Computer Science 261
Copyright 2005 Page 2 of 3
- Client crash: do nothing (application crashed too).
- File Handles: used to identify files in messages. (fsid, file
id, generation number)
- Protocol routines: very similar to Vnode-Ops.
- Server
- Statelessness: implies synchronous operations.
- Not only data, but all meta-data synchronously written on
every update.
- Add generation numbers to distinguish newly created
files from old files.
- Client
- Mount remote file systems into file system name space.
(just like regular mounts)
- The VFS/Vnode interface gets you into the appropriate
code to handle local or remote accesses.
- NFS operations map cleanly into Vnode operations.
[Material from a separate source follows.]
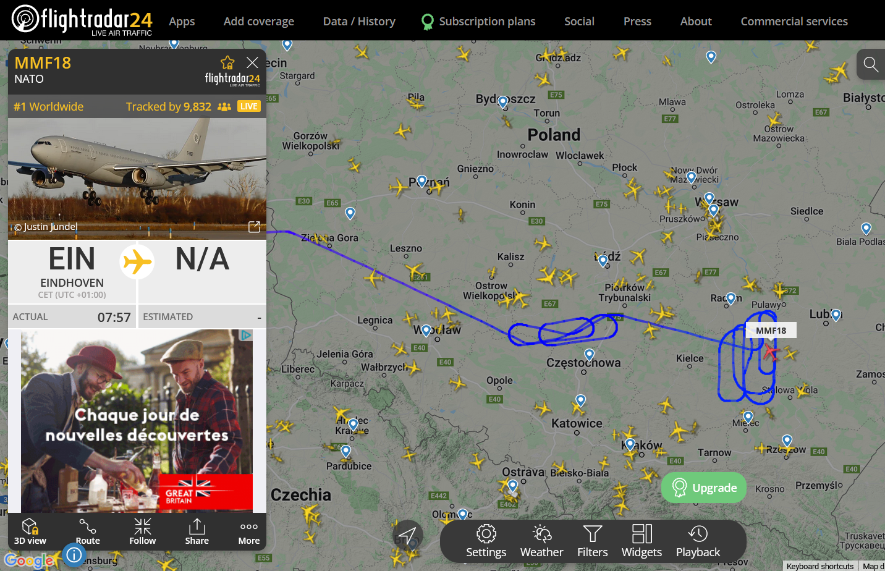Open the Subscription plans menu item
This screenshot has width=885, height=571.
coord(478,21)

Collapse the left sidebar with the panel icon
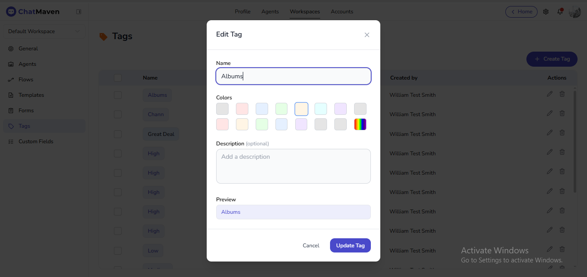click(79, 12)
- Vnode interface also provides interface to buffer
management system.
Implementation Issues
- Convert kernel to vnodes.
- identify all places that use inodes explicitly.
- convert all calls to jump through vnodes.
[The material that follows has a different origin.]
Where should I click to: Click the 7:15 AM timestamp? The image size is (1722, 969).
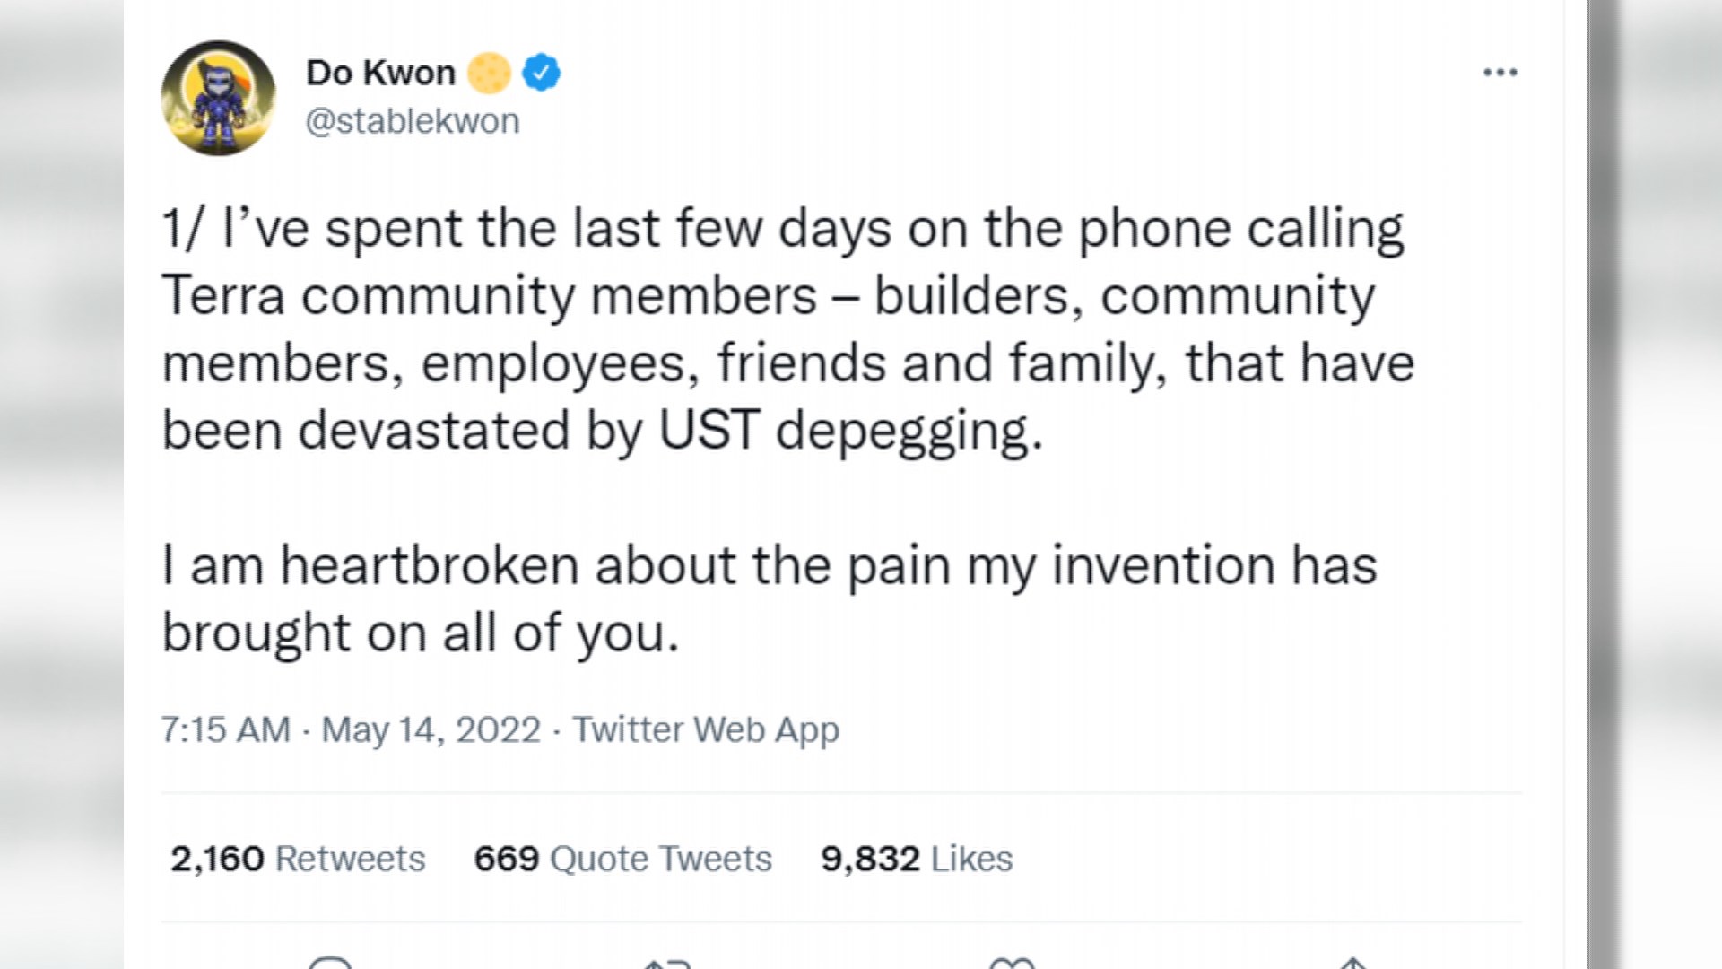point(226,729)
- rewrite namei to use vnode op (lookup).
- abstraction cost up to 2% in performance.
- Add RPC and XDR to system.
- took about 3 months.
- tuned RPC round-trip to 8.8 ms. (where did it start?)
- Write the NFS XDR calls.
- modify kernel to do synchronous writes.
- build mount protocol; break out from NFS.
- two types of mounts: hard and soft (retry or fail).
- implement user-level nfsd daemons (nfsd).
Challenging Issues
- Root file systems: punt; no NFS-mounted root (/tmp: files by PID, /
dev; /etc/crontab
- Chaos: enforce by policy.
- Authentication based on uid/gid. Assumes consistent mappings
across machines. This is problematic; provoked development of yp.
- Turn off root mapping on most machines.
- No network locking (still no good solution).
- Deletes while file open: implemented as rename, delete on close
(leaves garbage around in case of crashes).
- Time skew can be problematic.
Performance
- Base performance on common UNIX utilities (compile, tbl, nroff, f77,
sort, matrix inversion, make).
- Measurements: number of runs? standard deviations?
- Improvements (basic engineering):
- Client caching.
- Enlarge UDP packets (2K to 9000).
- Remove one bcopy from path length.
- Added client attribute cache.
- Read-ahead small executables.
- Added name caching.
- Multiple getattr hack finally a part of NFS-version 3.